Buzzing The Net - Junior Hockey

Throughout the season, Buzzing The Net will be profiling Canadian Hockey League players who are in their NHL draft season.

Belleville Bulls left wing Michael Curtis makes his bones playing a dependable two-way game.

That make it harder to be a headliner, especially while playing for a young team which has to be more about grit than glitz. Curtis' advocates, though, note it's not about his numbers (three goals, seven points in 22 games) but the way he excels at doing the little things which have more import at the pro game. That explains why he debuted at 23rd among Ontario Hockey League forwards and defenceman in NHL Central Scouting's preliminary North American rankings last week. Future Considerations also sees him as a potential late second-round pick.

"I think I need to show I'm a good two-way player because that is the style I've been playing since I was younger," says Curtis, listed at 6-foot, 185 pounds. "It's always been defence first and let the offence come from there. I think I'll be able to let that show through me penalty kill and hopefully the[NHL] scouts and GMs see that."

"Numbers-wise, I'm not too worried about points," the Mississauga, Ont., native adds. "Once we string some wins together, the individual success will follow."

Curtis had the distinction of being on the ice in the final minute of Canada's 1-0 squeaker over the U.S. in the gold-medal game of the Memorial of Ivan Hlinka under-18 tournament in August, where Bulls coach-GM George Burnett was the team's coach. That's carried over into his season.

"He's got a good structure in his life," Burnett says. "He's young man who takes a lot of pride in blocking shots and winning faceoffs when he plays centre."

"Michael's a tremendous worker," the coach-GM adds. "I think he's probably a little disappointed with the number of goals (three) he's scored, because he's a young man who had 19 last year in his first year in the league as a 16-year-old. But he's a very dependable, detailed guy, who can play both ends of the rink. Gritty. Competes hard every night. Pretty much kills every penalty we take, young man who accepts any role given to him by the coaching staff."

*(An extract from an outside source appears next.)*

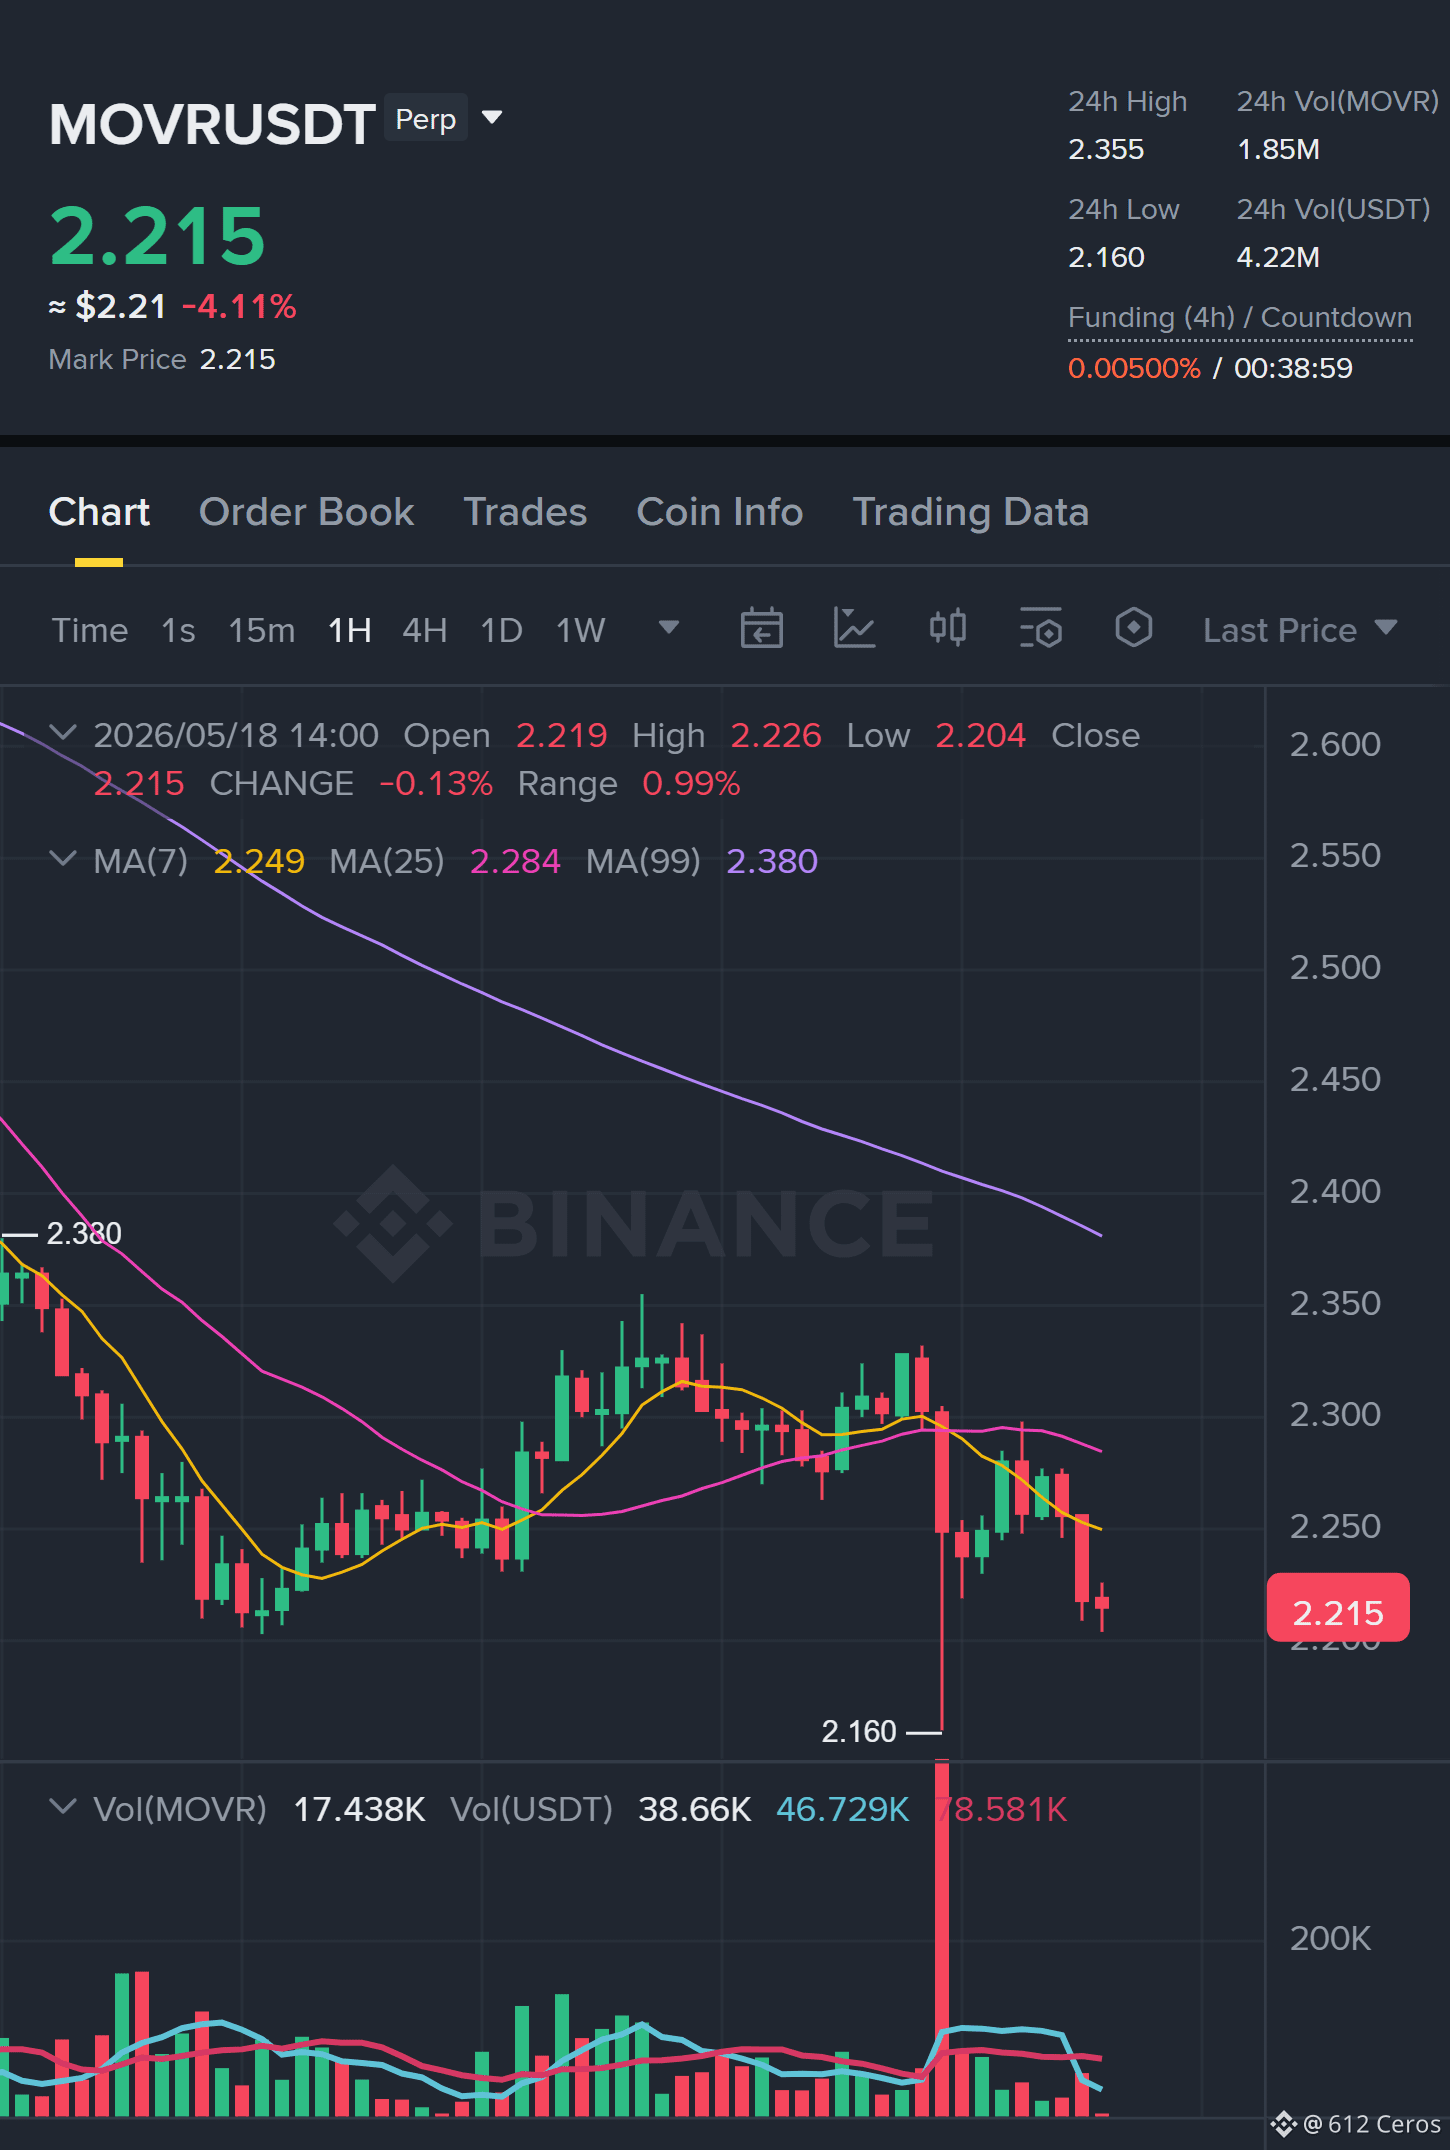Image resolution: width=1450 pixels, height=2150 pixels.
Task: Open the chart display settings icon
Action: pos(1040,629)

The Bulls (7-15-0-2, eighth in their conference) have endured early growing pains since trading speedster Alex Aleardi to Plymouth. Burnett is preaching patience with regard to draft-eligible Bulls such as Curtis, forward Austen Brassard, defenceman Alex Basso and goalie Tyson Teichmann, who could be a good nucleus in a season or two.

"That we've decided to go young, that's my decision, we're going to stay the course," he says. "If we've put too much pressure on our 17-year-olds, that's no fault of theirs. They come to work every day, so when we come out of this little funk we've been in and and I believe that's not long in coming, they'll be a big part of it and it will be great for their development."

1. You were a member of Team Canada when it won the Memorial of Ivan Hlinka summer under-18 tournament, what do you remember most about that moment?

"The final buzzer. I was lucky enough to be on the ice since it was close game [Canada beat Team USA 1-0] and we were trying to not let them score. It was pretty sweet waiting for that buzzer to sound, counting down the last five seconds. We were just dumping the puck in, peeking up to check how much time was left.

"I also got to be part of it with a couple teammates, so that was pretty sweet."

2. Outside of family, who has had the biggest impact on your hockey career?

"Probably my old [Toronto Marlboros] minor hockey coach, who I had for eight years, Ken Strong [father of Bulls defenceman Steven Strong]. He taught me the importance of playing a good team game."

3. Whom in the NHL do you look at and say, "That's someone I need to play more like?"

"The guy I always look at is [Philadelphia Flyers captain] Mike Richards. A lot of people don't see it, but you've got to watch the guy penalty kill. He scores 10 short-handed goals. That's something which is hard for an average player to do, score 40 goals a year and have 10 of them be short-handed. There's a reason he's a captain and a player to look up to."

4. What sport would you play if there was no hockey?

"Lacrosse was my other sport growing up, I played on Team Ontario and had a couple Canadian championships, which was a lot of fun. I actually played with [Bulls teammate and Colorado Avalanche draft choice] Stephen Silas for a couple years. It was great help with hand-eye coordination and kept me in shape for hockey season"

5. Worst movie you've ever had to watch on the team bus?

"I wasn't a big fan of the Steve Prefontaine movie [1999's Without Limits] we watched. I fell asleep during that one — it was only a trip to Sarnia and I fell asleep."